El desequilibrio social que Mossé identifica en la figura histórica del tirano, como fenómeno político y social, tiene su contraparte dramática en el carácter monstruoso, figurativización extrema del desequilibrio, que corresponde al personaje trágico. Edipo, asesino de su padre, esposo de su madre, padre a la vez que hermano de sus hijos. Cuando es capaz de ver todo el oprobio y la abyección en que está sumido entonces no lo resiste y él mismo se saca los ojos. Creonte, encargado y usurpador en la casa que lleva semejantes manchas, rigiendo la ciudad por la que han muerto dos hermanos fratricidas, autor de un decreto que desafía las honras ancestrales que se deben a los muertos, causante involuntario de la muerte de su hijo y de su mujer. Su nombre encarna toda la muerte y el horror que vive Tebas.

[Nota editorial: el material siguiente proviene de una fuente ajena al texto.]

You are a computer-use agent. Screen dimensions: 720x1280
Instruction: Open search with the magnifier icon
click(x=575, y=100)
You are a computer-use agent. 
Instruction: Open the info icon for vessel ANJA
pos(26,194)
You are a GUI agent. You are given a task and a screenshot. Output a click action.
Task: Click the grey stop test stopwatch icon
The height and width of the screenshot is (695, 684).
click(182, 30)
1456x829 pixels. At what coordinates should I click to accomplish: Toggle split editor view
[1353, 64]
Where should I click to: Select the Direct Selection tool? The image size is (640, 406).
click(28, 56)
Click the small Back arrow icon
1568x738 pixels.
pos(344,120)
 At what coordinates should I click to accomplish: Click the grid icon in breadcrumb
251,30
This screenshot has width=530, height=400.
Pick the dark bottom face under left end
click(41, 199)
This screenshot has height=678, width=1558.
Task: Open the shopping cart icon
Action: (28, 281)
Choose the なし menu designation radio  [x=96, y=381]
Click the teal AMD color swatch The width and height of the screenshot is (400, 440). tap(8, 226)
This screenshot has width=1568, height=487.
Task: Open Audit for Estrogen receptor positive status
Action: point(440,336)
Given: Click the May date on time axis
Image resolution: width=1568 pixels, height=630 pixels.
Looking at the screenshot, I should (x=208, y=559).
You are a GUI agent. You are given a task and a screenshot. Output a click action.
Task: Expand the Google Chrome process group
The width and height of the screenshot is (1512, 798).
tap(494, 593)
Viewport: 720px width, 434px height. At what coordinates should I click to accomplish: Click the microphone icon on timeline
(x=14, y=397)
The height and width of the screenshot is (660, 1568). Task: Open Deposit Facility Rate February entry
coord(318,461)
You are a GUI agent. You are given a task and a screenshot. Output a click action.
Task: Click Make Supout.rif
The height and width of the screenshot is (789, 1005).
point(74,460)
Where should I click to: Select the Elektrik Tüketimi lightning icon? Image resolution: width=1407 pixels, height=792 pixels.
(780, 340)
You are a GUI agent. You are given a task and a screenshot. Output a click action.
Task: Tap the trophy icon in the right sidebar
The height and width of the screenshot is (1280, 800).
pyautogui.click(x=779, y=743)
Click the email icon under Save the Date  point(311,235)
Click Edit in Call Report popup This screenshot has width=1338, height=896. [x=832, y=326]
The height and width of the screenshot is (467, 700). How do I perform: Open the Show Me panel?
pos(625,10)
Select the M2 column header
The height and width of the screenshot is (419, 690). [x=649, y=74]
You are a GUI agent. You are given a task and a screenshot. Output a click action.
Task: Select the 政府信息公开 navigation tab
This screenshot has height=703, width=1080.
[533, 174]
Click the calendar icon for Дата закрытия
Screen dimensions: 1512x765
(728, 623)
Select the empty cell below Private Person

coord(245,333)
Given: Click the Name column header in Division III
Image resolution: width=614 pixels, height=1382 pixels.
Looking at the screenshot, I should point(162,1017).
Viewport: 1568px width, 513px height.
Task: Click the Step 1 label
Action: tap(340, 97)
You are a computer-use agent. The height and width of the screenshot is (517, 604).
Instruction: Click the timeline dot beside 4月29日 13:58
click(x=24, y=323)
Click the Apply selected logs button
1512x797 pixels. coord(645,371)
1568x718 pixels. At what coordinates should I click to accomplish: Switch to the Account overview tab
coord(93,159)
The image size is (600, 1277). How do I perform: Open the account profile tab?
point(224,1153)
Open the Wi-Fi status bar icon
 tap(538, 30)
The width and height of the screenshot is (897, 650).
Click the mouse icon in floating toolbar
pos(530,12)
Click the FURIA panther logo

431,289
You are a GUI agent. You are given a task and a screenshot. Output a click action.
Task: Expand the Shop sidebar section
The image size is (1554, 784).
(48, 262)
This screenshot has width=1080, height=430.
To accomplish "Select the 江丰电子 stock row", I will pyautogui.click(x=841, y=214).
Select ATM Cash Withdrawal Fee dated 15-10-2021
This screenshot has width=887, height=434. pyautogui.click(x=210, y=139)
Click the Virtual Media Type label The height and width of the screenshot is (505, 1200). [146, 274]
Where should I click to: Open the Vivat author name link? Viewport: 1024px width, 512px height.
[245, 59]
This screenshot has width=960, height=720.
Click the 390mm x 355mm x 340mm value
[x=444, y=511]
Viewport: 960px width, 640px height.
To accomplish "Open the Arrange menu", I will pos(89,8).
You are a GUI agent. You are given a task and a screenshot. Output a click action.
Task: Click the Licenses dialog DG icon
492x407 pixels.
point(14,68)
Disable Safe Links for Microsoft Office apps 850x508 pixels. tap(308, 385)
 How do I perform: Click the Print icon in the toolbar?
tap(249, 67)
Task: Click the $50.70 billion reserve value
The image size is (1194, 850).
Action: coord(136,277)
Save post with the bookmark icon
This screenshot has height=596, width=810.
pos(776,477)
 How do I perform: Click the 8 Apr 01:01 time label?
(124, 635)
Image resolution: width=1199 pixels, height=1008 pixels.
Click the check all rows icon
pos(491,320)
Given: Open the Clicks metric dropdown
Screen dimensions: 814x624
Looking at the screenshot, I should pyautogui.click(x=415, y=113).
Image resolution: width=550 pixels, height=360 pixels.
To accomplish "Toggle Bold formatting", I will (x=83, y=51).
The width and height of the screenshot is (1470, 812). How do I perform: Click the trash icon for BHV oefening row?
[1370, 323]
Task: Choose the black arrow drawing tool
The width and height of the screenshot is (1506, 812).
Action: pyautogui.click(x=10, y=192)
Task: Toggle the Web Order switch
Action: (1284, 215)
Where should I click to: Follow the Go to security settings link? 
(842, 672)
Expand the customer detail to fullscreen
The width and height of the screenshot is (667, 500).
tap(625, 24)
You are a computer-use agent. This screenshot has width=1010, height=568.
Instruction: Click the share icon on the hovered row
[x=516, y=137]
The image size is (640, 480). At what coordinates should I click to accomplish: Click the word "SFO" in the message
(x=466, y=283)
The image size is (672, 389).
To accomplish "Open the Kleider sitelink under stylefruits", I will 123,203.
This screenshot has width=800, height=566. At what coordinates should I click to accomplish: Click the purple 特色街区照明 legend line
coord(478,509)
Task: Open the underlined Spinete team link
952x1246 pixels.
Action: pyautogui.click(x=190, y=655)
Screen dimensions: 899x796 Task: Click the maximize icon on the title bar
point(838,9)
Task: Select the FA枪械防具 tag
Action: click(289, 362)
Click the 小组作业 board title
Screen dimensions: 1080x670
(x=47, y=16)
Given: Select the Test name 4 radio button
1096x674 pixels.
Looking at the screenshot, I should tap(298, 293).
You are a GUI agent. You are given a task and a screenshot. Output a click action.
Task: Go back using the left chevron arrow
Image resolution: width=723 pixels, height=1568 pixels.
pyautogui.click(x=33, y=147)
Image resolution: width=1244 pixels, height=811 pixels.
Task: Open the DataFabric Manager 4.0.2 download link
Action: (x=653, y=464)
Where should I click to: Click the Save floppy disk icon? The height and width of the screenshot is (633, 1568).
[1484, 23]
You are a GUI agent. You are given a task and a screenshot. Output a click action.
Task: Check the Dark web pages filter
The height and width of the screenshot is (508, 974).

La tiranía como fenómeno político, histórico y social en la Grecia antigua ha sido profusamente estudiada por historiadores y científicos sociales, especialmente después de la última gran guerra. Sin embargo, para la literatura, el tirano se convierte en objeto para el estudio de los rincones más oscuros de la mente humana. Un monstruo aterrador a la vez que aterrado, un asesino que vive temiendo la muerte, un villano solitario, un antihéroe por excelencia. Su familia, las paradojas y abyectas perversiones que allí ocurren, no es más que un morboso microcosmos donde se refleja la enfermedad que aqueja a la ciudad toda. La caída del poder a la miseria no es otra cosa que la epifanía de su propia monstruosidad, la manifestación de todos aquellos repugnantes desequilibrios que conllevan su propia condición y naturaleza. De nuevo, el arte sabe ver más allá de lo que puede la Historia. Razón tenía Aristóteles.